Top scientists in different disciplines immediately found pitfalls in a newly published examination of three meteorites that went viral on the Internet over the weekend. NASA and its top scientists disavowed the work by noon Monday.
Biologists said just because it looks as though the holes were made by bacteria doesn’t make them fossils of extraterrestrial microbes. The meteorites could be riddled with Earthly contamination. And both astronomers and biologists complained that the study was not truly reviewed by peers.
There are questions about the credentials of the study’s author, Richard Hoover. And the work appeared in an online journal that raises eyebrows because even its editor acknowledges it may have to shut down in June and that one reason for publishing the controversial claim was to help find a buyer. …
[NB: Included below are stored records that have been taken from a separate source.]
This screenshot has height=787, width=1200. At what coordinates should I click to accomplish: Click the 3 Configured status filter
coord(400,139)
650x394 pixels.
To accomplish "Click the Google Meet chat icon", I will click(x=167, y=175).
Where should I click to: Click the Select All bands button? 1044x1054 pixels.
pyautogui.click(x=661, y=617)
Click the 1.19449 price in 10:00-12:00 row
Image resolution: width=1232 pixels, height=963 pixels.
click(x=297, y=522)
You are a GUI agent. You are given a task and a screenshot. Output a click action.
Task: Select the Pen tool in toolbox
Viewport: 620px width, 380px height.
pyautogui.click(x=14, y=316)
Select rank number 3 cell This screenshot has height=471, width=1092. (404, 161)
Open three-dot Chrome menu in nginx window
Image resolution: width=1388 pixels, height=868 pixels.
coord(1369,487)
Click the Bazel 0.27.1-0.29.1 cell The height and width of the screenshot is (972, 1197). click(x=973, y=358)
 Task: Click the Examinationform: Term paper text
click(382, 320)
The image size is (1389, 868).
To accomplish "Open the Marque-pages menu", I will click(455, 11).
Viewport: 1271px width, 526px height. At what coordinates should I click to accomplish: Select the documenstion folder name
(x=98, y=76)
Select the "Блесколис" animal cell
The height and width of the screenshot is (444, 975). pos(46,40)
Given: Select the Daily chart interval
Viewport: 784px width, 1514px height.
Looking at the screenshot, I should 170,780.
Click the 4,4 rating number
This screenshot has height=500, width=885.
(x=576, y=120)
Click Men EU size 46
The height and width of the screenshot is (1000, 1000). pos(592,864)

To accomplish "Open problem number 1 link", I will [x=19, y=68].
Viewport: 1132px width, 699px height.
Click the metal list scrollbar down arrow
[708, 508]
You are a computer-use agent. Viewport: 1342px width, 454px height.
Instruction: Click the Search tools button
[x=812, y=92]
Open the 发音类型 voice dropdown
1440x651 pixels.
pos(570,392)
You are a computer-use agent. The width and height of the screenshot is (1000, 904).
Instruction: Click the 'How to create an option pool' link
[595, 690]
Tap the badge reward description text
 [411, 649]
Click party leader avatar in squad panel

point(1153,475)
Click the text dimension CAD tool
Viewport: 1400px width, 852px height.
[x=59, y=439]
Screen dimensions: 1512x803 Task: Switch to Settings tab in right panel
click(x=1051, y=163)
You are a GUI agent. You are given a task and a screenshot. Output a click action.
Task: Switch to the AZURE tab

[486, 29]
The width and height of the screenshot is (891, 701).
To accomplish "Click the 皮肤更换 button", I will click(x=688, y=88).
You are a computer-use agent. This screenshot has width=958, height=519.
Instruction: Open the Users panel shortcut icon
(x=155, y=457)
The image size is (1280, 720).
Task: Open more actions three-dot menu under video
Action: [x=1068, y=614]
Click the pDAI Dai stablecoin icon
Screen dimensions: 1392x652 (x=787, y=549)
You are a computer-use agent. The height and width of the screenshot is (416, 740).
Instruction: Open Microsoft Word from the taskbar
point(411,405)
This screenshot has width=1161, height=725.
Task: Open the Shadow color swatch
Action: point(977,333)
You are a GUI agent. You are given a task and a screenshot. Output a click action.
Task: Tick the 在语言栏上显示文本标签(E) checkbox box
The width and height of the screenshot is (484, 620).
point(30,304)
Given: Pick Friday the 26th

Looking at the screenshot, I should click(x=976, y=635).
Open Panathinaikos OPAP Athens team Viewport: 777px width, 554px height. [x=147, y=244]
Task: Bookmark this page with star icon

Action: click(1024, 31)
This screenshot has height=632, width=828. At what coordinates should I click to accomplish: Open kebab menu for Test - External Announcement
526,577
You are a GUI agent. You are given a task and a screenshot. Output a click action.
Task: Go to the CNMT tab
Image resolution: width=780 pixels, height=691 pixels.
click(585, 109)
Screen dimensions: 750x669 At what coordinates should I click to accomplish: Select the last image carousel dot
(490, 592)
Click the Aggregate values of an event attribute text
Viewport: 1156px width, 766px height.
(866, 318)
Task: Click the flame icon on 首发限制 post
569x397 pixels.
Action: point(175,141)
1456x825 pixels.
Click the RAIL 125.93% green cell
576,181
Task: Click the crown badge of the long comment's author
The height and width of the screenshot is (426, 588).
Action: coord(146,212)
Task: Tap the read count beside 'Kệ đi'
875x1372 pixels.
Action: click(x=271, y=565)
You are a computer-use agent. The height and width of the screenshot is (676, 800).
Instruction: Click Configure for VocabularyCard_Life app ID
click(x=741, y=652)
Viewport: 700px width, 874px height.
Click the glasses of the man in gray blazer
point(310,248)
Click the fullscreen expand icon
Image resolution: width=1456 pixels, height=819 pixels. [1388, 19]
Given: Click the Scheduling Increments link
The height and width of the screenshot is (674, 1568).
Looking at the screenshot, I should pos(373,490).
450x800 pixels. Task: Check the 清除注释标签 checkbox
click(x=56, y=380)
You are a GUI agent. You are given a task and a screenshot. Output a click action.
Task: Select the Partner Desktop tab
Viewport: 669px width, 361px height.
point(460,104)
So, there you have it. What started off as an extraordinary claim seems to have led to an extraordinary fizzle. And that’s what I like about the scientific process: it is amazingly good at weeding out the cranks & charlatans or, more usually, the people who have just plain gotten it wrong. Science is a self-correcting process which eventually gets it right because, unlike various media outlets or gullible people who can be swayed by a sexy sounding story, the natural world around us doesn’t cater to our whims or desires.
Rest assured, if/when we do find real evidence for extraterrestrial life (if it happens in my lifetime), I’ll be very excited. But that evidence must pass scrutiny. As Carl Sagan so aptly put it: “Extraordinary claims require extraordinary evidence.”